Saved data entries

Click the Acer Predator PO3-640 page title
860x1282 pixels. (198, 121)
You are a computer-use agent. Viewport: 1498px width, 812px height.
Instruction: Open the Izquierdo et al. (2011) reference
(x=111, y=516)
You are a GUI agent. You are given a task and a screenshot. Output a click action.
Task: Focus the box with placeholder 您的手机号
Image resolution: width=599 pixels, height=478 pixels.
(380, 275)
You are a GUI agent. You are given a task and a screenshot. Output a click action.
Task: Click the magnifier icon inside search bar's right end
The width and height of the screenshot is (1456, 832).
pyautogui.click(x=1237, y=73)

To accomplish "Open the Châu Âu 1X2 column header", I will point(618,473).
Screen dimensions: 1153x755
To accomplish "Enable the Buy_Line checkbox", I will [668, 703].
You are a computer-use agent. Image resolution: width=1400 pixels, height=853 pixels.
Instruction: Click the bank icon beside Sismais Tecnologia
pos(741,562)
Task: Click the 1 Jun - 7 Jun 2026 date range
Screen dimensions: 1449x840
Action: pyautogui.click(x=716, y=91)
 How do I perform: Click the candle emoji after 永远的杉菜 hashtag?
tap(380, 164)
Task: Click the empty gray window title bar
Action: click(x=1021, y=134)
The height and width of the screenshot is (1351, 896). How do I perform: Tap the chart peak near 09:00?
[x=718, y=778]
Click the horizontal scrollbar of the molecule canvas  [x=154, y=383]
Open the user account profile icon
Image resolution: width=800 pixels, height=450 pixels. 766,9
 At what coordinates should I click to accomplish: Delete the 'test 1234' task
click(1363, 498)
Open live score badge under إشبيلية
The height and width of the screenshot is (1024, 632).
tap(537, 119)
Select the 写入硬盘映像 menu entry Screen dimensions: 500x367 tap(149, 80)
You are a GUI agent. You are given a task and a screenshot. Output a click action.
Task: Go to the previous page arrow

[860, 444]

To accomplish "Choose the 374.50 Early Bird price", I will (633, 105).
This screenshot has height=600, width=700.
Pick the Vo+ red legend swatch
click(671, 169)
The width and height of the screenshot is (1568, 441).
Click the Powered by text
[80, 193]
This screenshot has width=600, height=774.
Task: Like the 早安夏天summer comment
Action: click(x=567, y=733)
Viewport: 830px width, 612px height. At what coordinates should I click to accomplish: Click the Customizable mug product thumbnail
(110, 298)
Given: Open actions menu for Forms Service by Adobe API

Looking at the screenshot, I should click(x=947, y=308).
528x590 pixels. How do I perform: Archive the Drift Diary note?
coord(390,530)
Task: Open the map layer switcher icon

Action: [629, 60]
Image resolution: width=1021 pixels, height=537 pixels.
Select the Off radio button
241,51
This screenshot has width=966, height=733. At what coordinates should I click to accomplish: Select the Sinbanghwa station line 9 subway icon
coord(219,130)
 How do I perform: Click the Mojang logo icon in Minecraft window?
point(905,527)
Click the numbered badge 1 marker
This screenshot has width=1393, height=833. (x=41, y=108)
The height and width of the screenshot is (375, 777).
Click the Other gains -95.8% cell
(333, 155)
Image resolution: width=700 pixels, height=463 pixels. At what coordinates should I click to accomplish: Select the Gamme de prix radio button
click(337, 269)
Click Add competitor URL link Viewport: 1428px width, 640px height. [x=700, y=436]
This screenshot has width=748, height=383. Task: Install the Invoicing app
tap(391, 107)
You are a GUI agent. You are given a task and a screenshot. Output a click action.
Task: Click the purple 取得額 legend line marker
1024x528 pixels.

# Task prompt
When a line of the records has the word "will", pick it out and copy it.

# Exercise solution
To accomplish "Open the Châu Âu 1X2 column header", I will point(618,473).
To accomplish "Enable the Buy_Line checkbox", I will [668, 703].
To accomplish "Choose the 374.50 Early Bird price", I will (633, 105).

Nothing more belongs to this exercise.